YOUR GOAL> Can you find the lines of the listing that include "status" and copy every one?

SUPPLIED DATA>
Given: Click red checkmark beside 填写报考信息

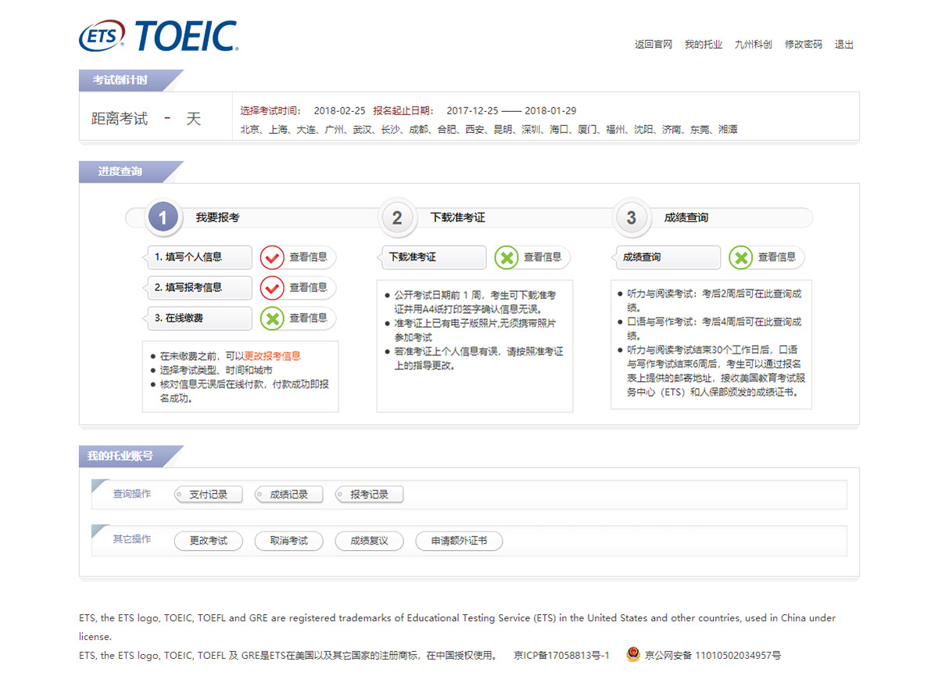Looking at the screenshot, I should [x=272, y=287].
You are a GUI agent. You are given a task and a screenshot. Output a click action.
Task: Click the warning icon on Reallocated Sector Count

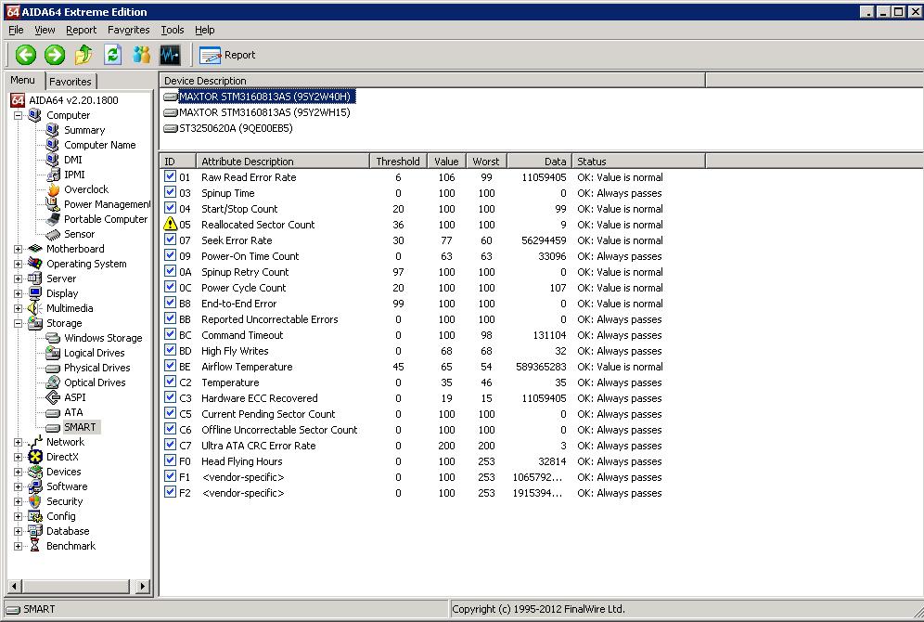[x=170, y=224]
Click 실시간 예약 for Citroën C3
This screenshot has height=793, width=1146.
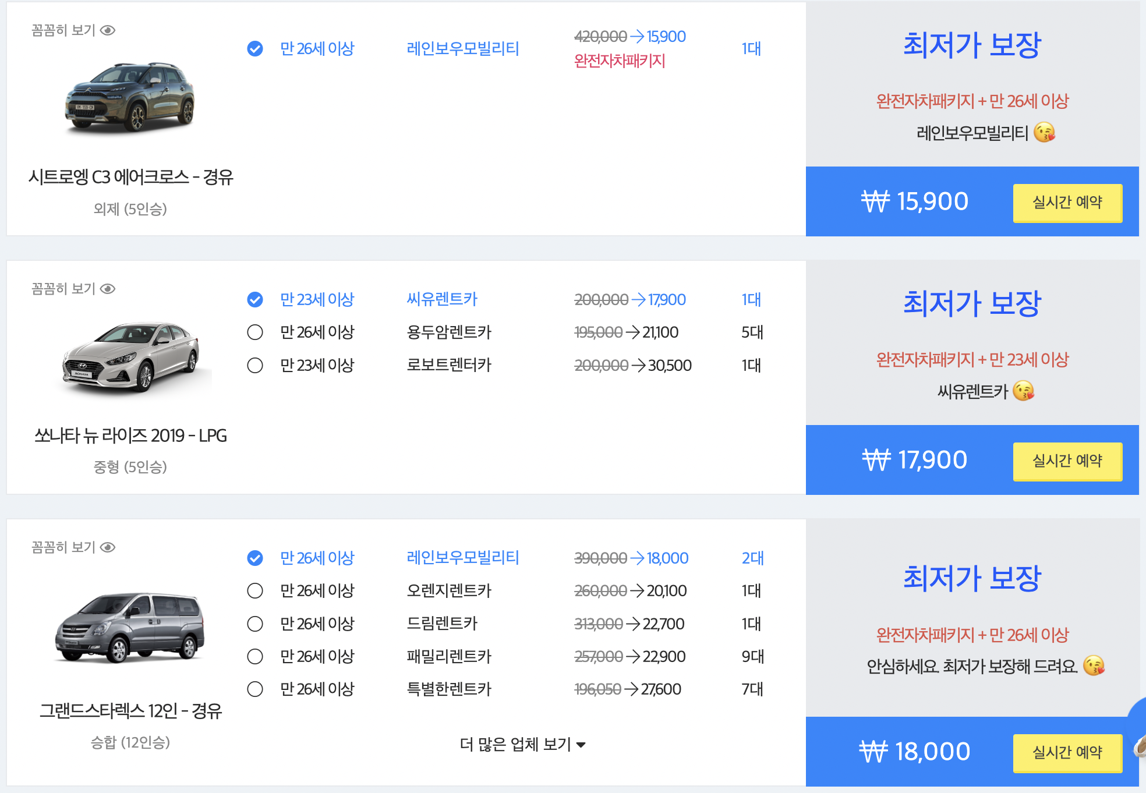pyautogui.click(x=1067, y=203)
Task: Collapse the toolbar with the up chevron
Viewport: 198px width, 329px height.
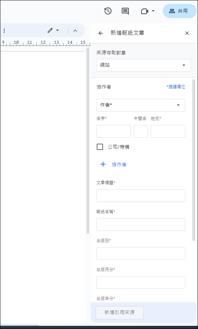Action: [75, 31]
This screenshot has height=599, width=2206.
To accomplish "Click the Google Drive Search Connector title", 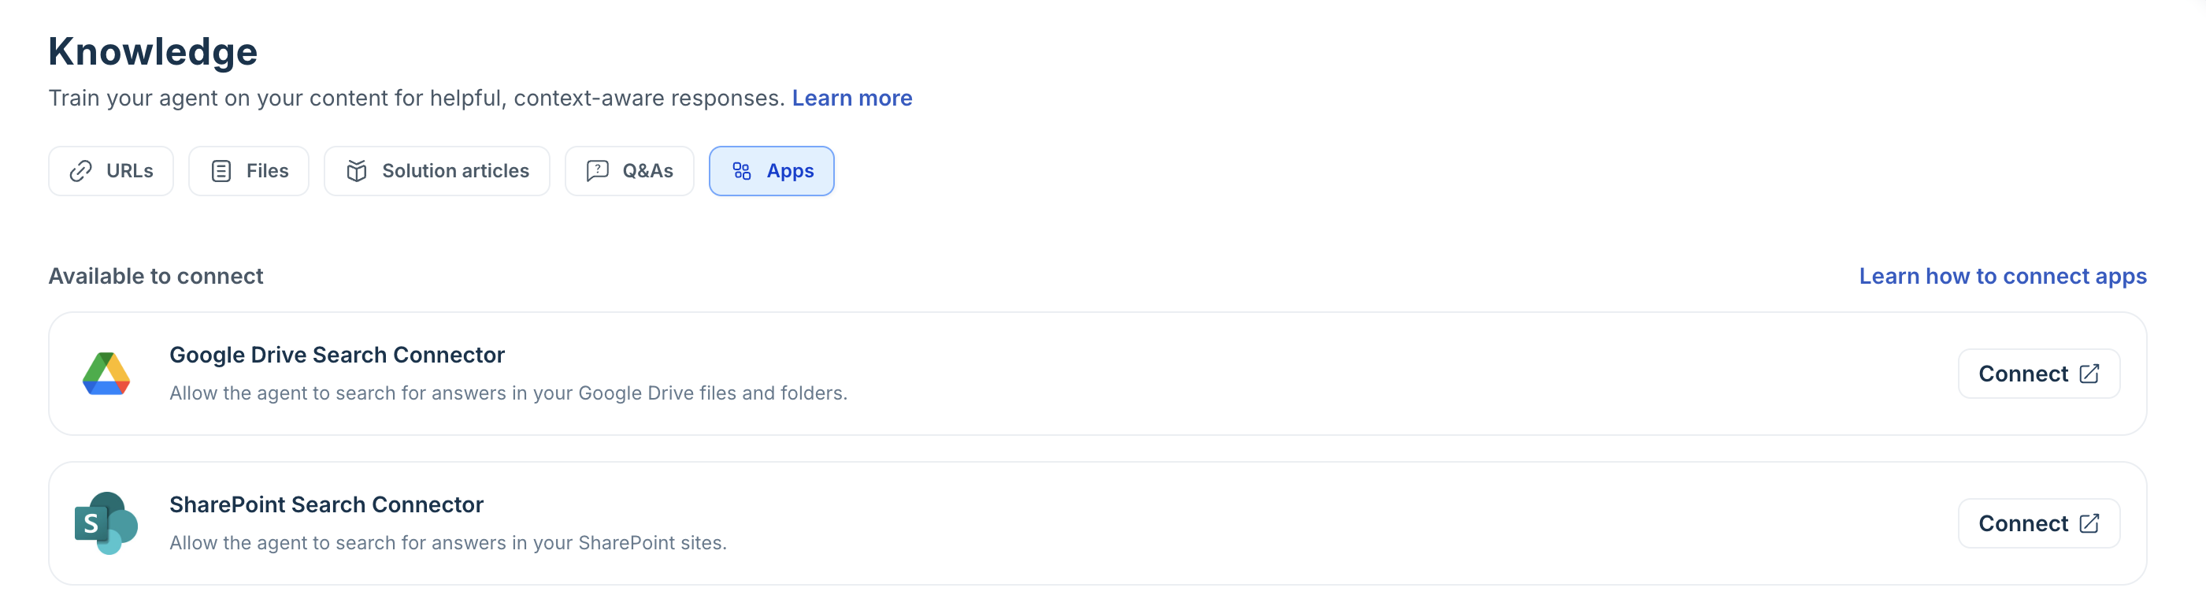I will 337,355.
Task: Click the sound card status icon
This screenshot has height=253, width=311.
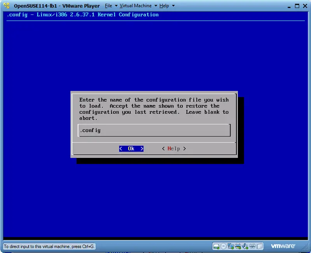Action: 245,246
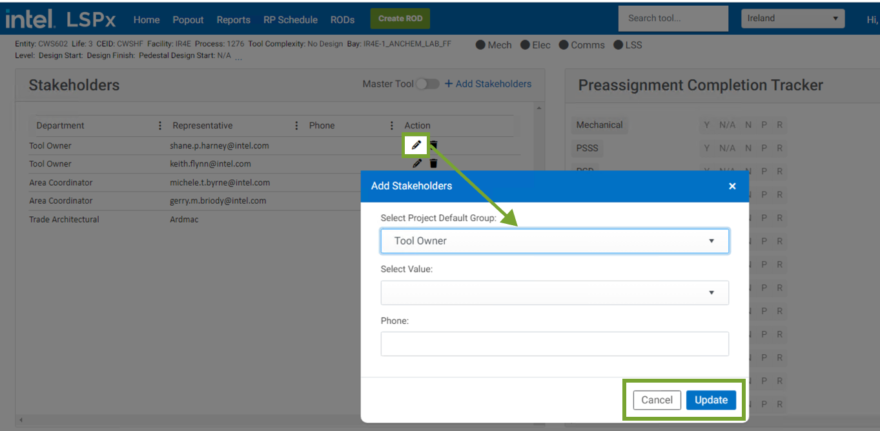The width and height of the screenshot is (880, 431).
Task: Click into the Phone input field
Action: 555,344
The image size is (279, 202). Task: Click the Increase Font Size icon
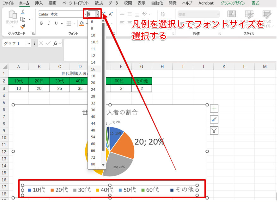coord(104,14)
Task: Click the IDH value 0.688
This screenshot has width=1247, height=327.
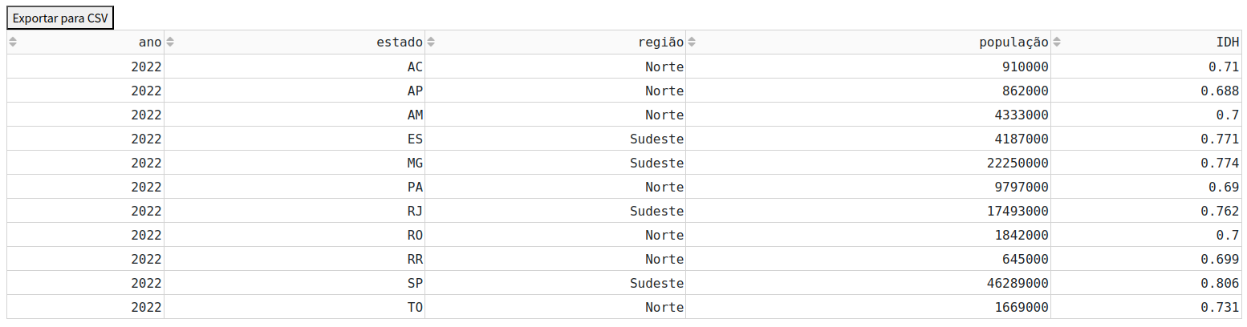Action: pyautogui.click(x=1220, y=91)
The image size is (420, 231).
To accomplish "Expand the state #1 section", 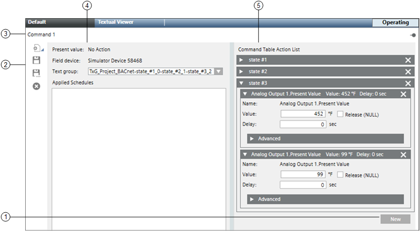I will tap(242, 60).
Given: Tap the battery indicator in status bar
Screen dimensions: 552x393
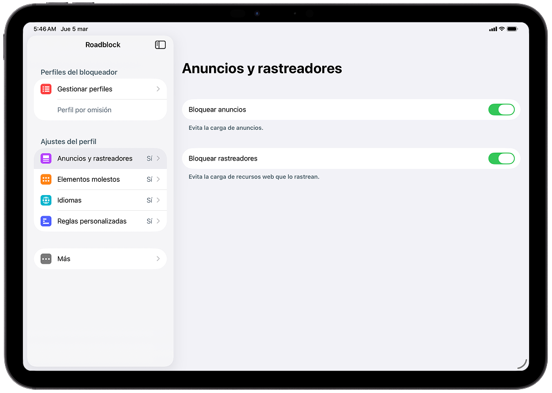Looking at the screenshot, I should coord(512,29).
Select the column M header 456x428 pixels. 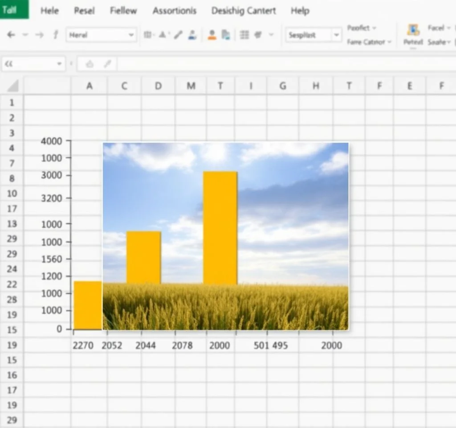click(191, 86)
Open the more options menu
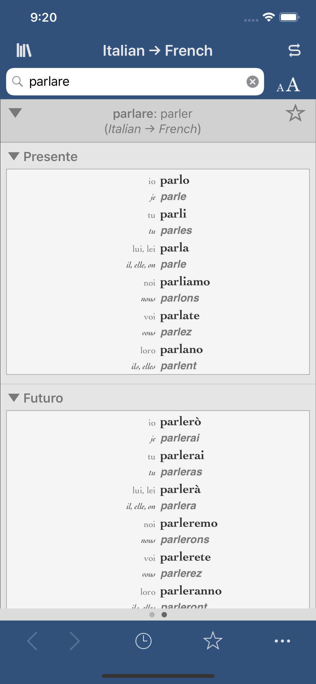 (x=282, y=641)
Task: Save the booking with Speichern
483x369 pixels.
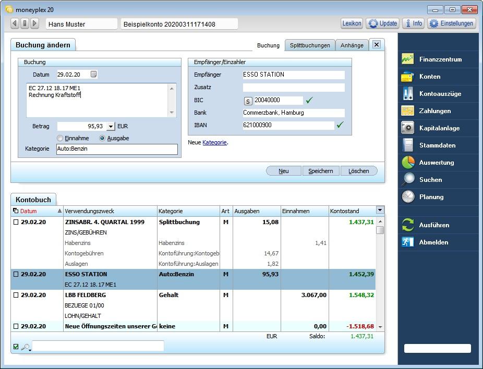Action: (x=322, y=171)
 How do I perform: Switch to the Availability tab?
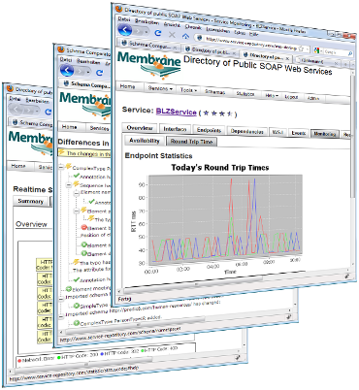pyautogui.click(x=145, y=141)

ANSWER BOX>
Task: Click the sound card status icon
Given: Tap the battery indicator in status bar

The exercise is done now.